Jungen und Mädchen können sich mit den humanen Papillomviren durch sexuellen Kontakt infizieren und gegenseitig anstecken. Je mehr Jugendliche geimpft sind, desto größer ist der Schutz für alle. Die Viren können unter anderem Krebs im Mund- und Rachenraum sowie am Darmausgang oder allgemeine Erkrankungen im Genitalbereich auslösen. Bei Mädchen schützt die Impfung auch vor Gebärmutterhalskrebs.

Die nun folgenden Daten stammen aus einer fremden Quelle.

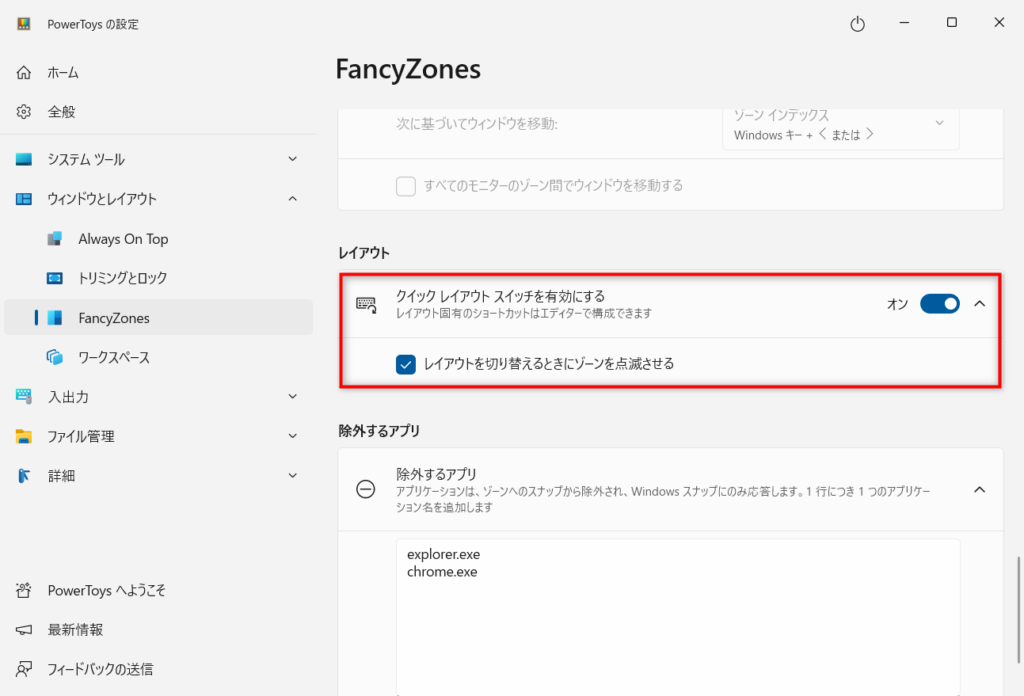Screen dimensions: 1024x696
Task: Click the PowerToys へようこそ icon
Action: tap(24, 590)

Wann sollte eine HPV-Impfung erfolgen?

Am wirksamsten ist die Impfung vor dem ersten Sexualkontakt, wenn noch keine HPV-Infektion vorliegt. Sie sollte deshalb vor dem ersten Geschlechtsverkehr erfolgen – idealerweise im Alter zwischen 9 und 14 Jahren. Aber auch später ist eine HPV-Impfung oft sinnvoll. Lassen Sie sich von Ihrem Arzt dazu beraten.

Wer übernimmt die Kosten?

Wir übernehmen die Kosten bis zum 18. Lebensjahr. Für die HPV-Impfung bei Mädchen läuft die Abrechnung über die Gesundheitskarte. Die Impfung von Jungen ist noch eine freiwillige Leistung der DAK-Gesundheit. Wir erstatten Ihnen nachträglich 100 Prozent der Kosten. Sie reichen dafür einfach die Rechnungen des Arztes und die Kostenbelege für den Impfstoff Ihres Kindes bei uns ein.
Sobald die Impfung für Jungen als Regelleistung bestätigt ist, läuft die Abrechnung über die Gesundheitskarte.

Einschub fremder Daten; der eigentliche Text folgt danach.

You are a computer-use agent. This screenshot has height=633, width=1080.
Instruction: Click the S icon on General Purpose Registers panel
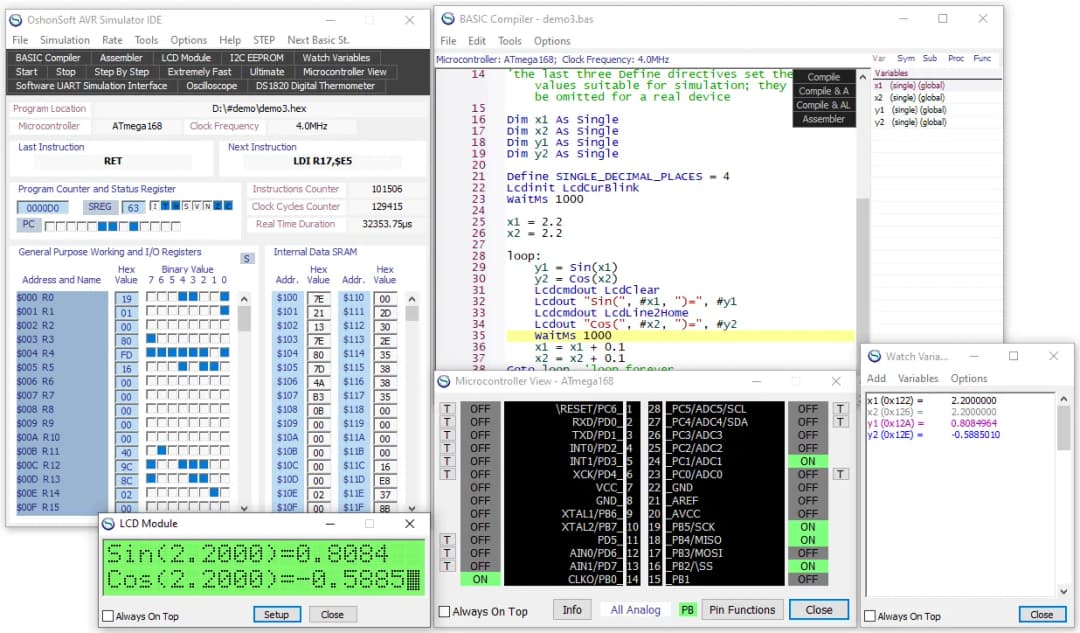pyautogui.click(x=247, y=257)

Wie funktioniert die HPV-Impfung?

Die Impfung erfolgt in der Regel zwei Mal mit einer Spritze. Der Abstand beträgt ungefähr ein halbes Jahr. Falls der Zeitraum nicht eingehalten wird, ist eventuell eine dritte Impfung nötig.
Der Impfstoff ist ein Totimpfstoff. Das heißt, er enthält kein Erbgut des Erregers. Ein Risiko, an Krebs zu erkranken, besteht also nicht. Bereits nach der ersten Spritze bildet das Immunsystem Antikörper gegen HPV. Die Impfung übernimmt der Hausarzt oder ein Kinder- und Jugendarzt, bei Mädchen auch der Frauenarzt. 

Welche Risiken gibt es?

Die HPV-Impfung ist eine wirksame Impfung mit wenigen Nebenwirkungen. Die derzeitigen Impfstoffe sind sicher und gut verträglich. Am häufigsten sind Rötungen oder Schwellungen an der Einstichstelle, leichte Schmerzen, ein kleiner Bluterguss oder auch Kopfschmerzen. Seltener sind Übelkeit und Schwindel.